Colm de Bhailís (2 May 1796 – 27 February 1906) was an Irish poet, songwriter, stonemason and centenarian who lived to be 109 years old.

==Biography==
De Bhailís was from Lettermullen, Connemara. A stonemason who traveled extensively throughout Ireland, he is believed to have lived for some time in Kilrush, County Clare, and Westport, County Mayo. Amhrán a Tae and Cúirt an tSrutháin Bhuí, were the best-known of the at least seventeen poems he is known to have written. He is recorded living at the poorhouse at Cregg, Oughterard. County Galway in the British census of 1901 as simply CW, aged 105. (Wallace being the anglicised version of his surname).

Thanks to the efforts of Pádraig Pearse and Éamon de Valera he was moved from the poorhouse to lodge with the O'Toole family, Main Street, Oughterard. He lived until he was 109 years old, falling a few months shy of supercentenarian status, and was buried in Oughterard's Kilcummin Old Cemetery.

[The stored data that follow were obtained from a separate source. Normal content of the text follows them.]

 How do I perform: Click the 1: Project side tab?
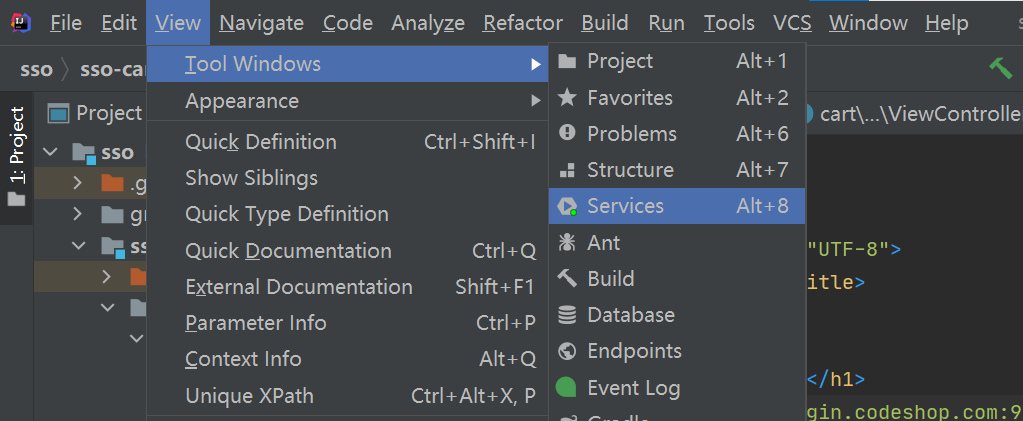[17, 146]
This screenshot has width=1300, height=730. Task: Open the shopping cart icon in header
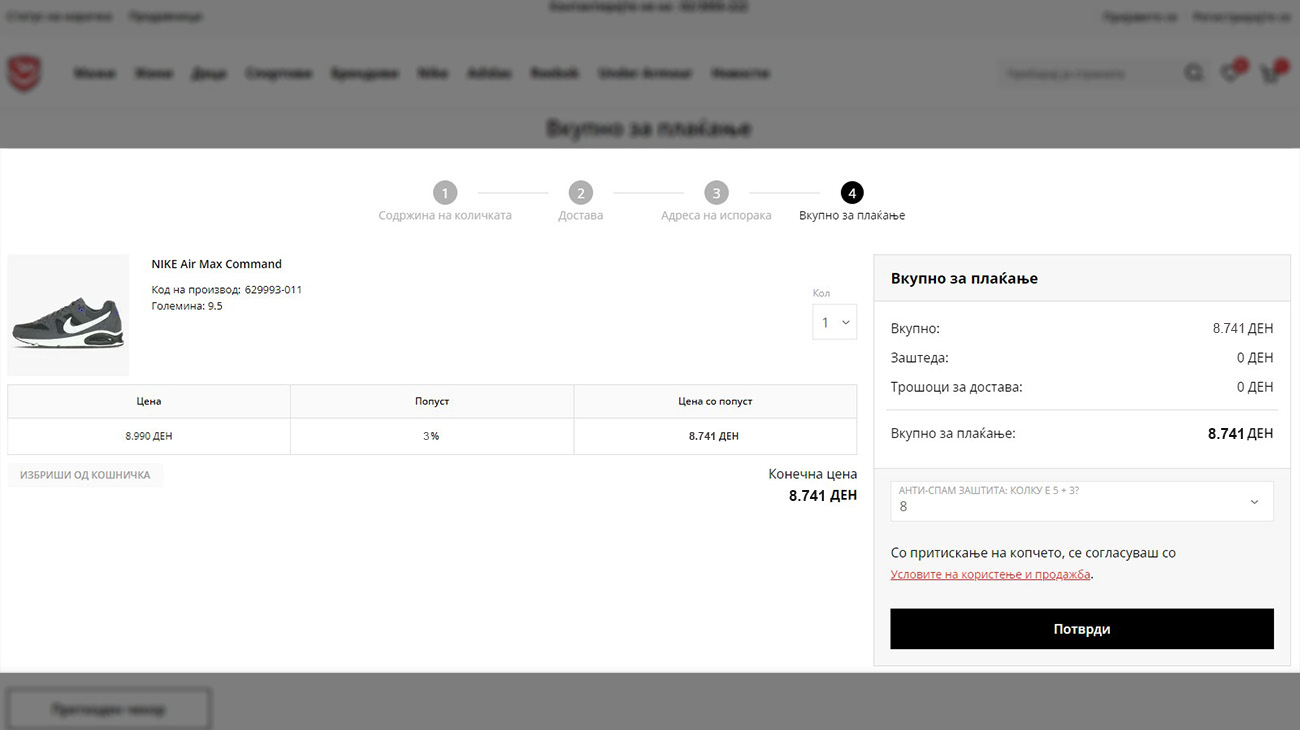(1270, 73)
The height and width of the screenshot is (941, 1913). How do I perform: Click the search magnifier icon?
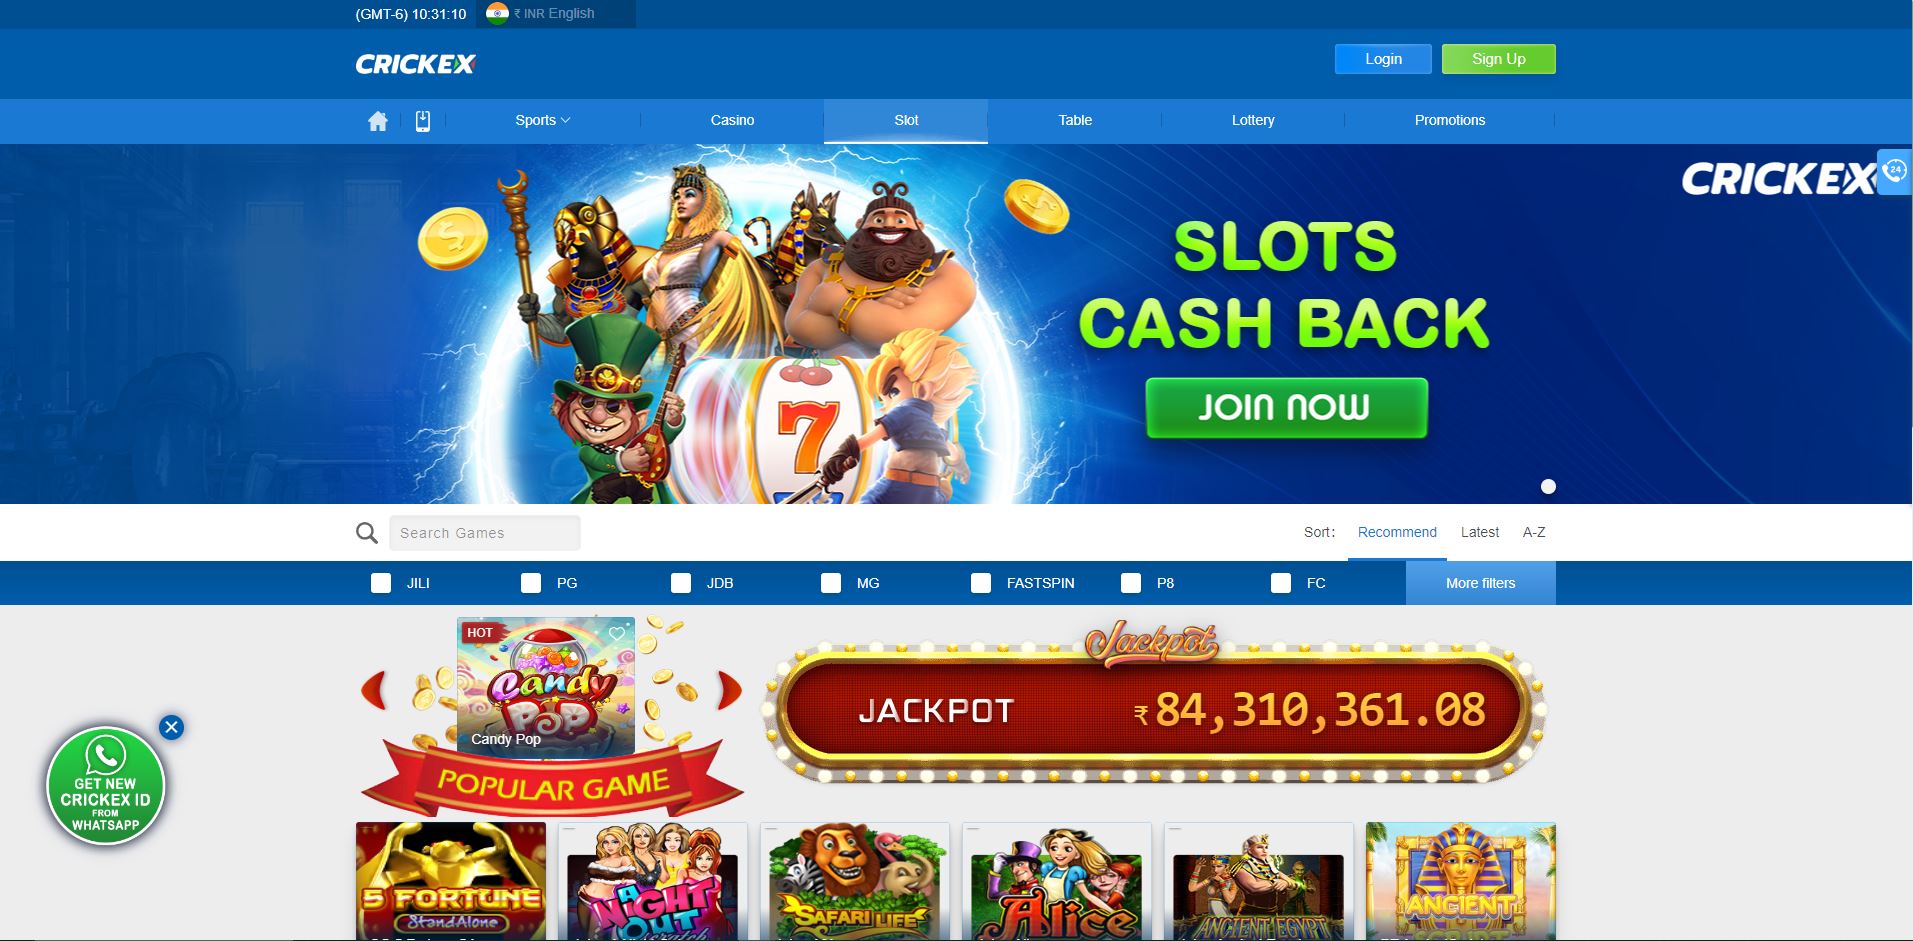coord(367,533)
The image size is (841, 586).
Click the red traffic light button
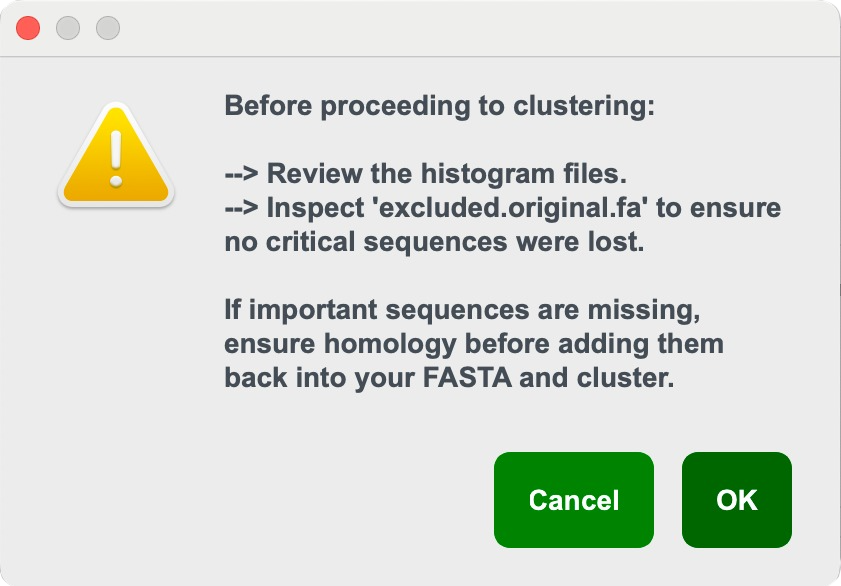point(28,28)
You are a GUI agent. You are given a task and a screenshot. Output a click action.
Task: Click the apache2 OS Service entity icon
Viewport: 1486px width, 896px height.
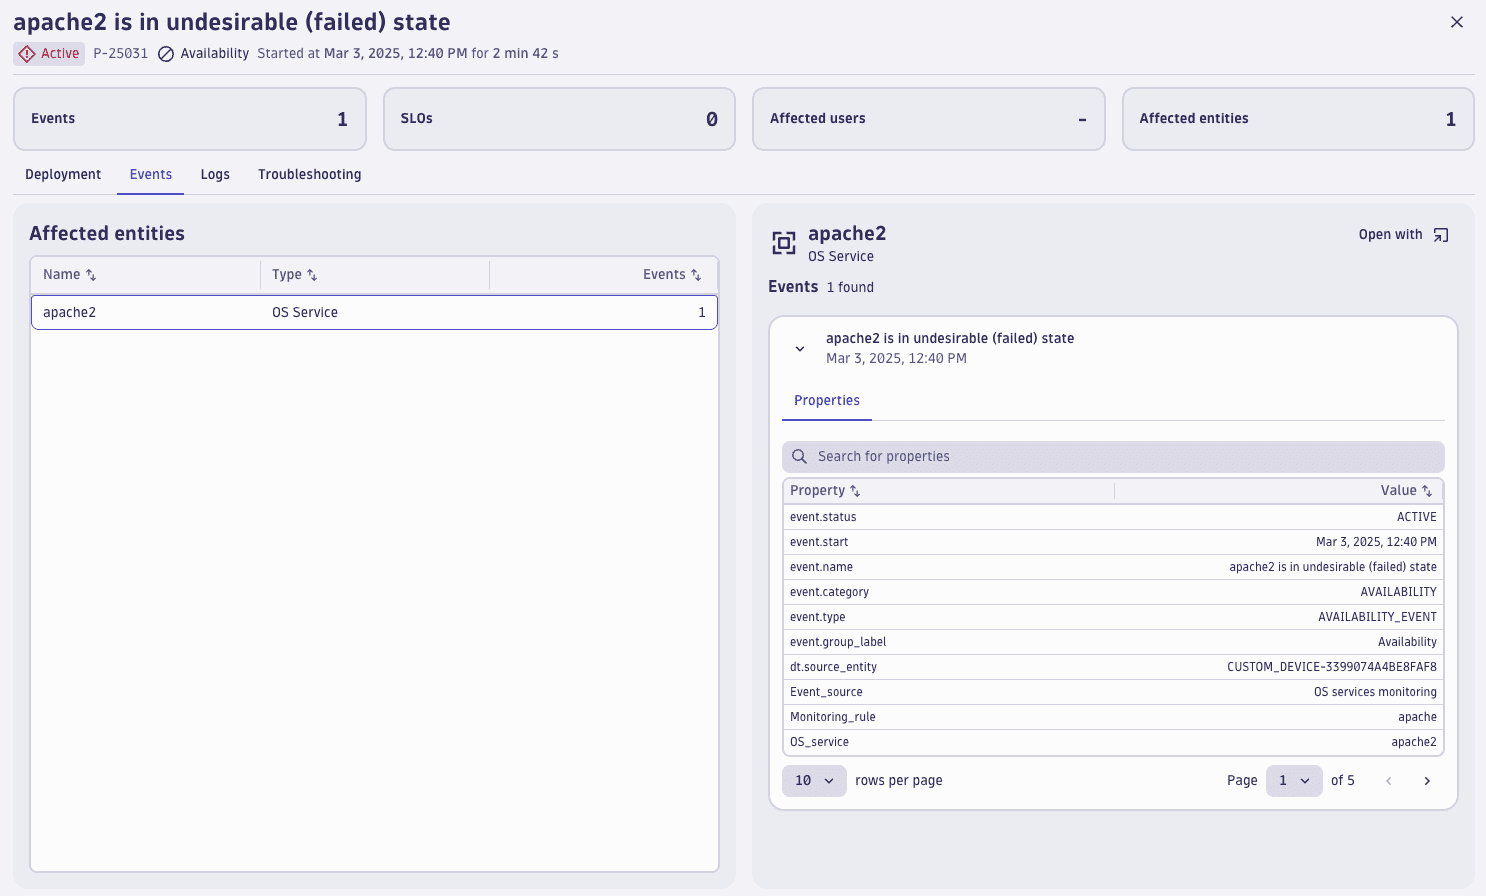pos(783,243)
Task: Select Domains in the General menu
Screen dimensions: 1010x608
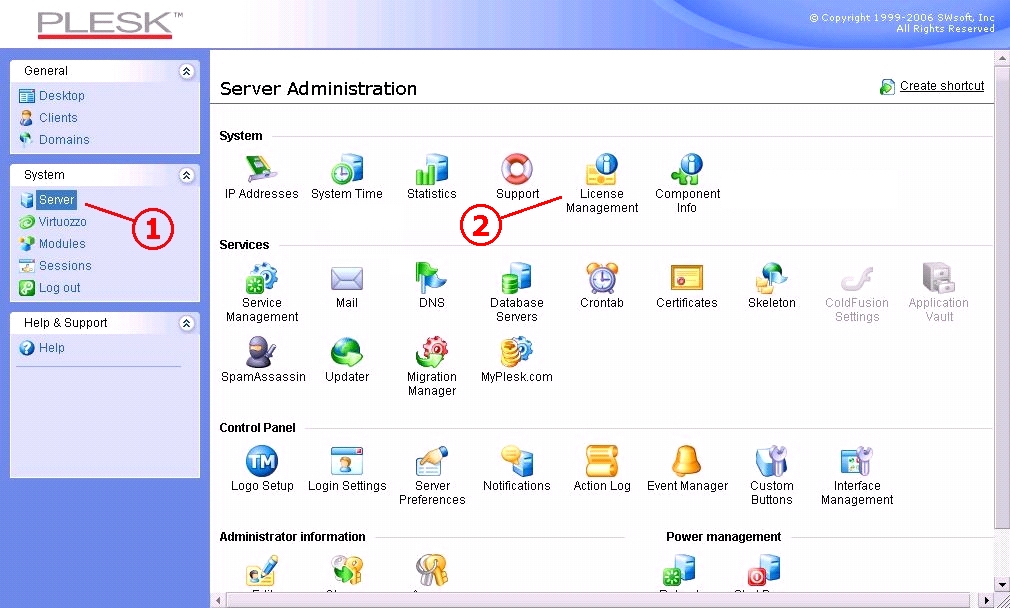Action: coord(64,140)

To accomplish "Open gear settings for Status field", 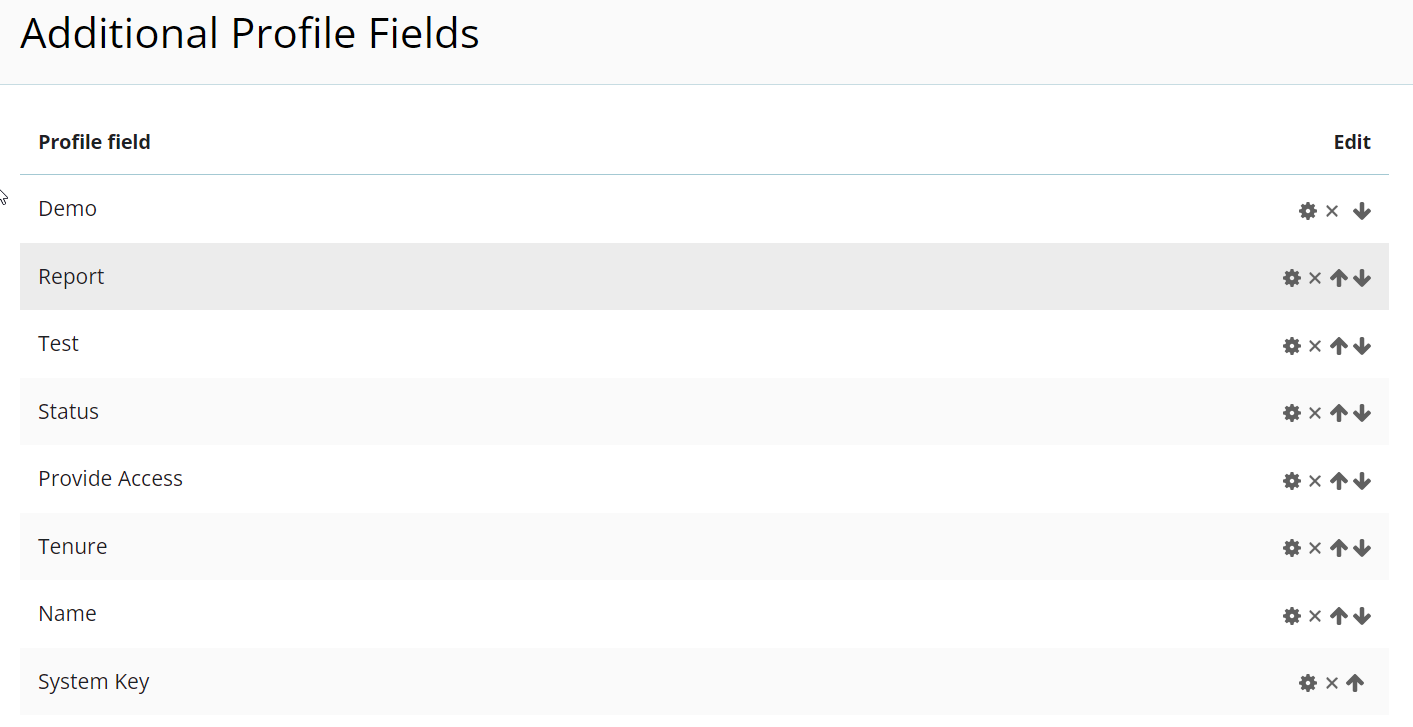I will tap(1291, 413).
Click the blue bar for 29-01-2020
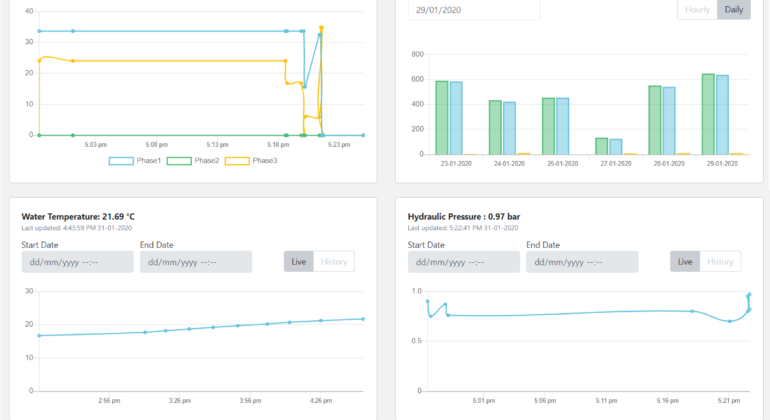 point(722,115)
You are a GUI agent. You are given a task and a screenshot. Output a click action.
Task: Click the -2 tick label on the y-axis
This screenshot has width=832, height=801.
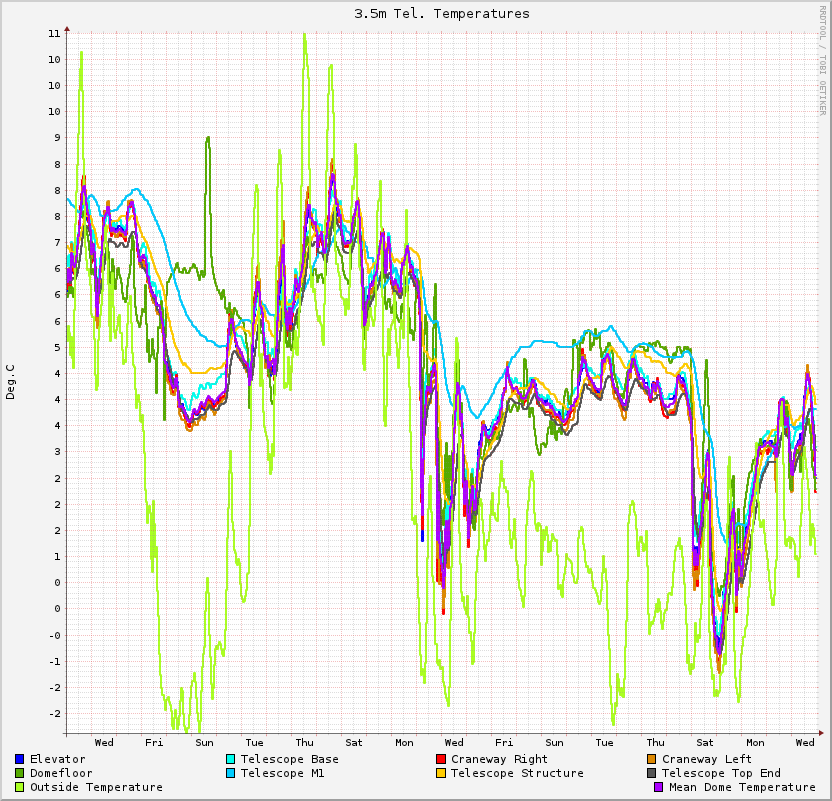54,713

==Personal life and death==
He was twice a widower. His second wife, Úna, died around 1900. He had a son by his first wife, Siobhán Frainc Ní Lochlainn. The boy was baptised Tomás and died in 1877, aged twenty-two.

==Bibliography==
- Amhrán Chuilm de Bhailís (1904), ed. by J.H. Lloyd, with notices by Douglas Hyde and Pádraig Pearse.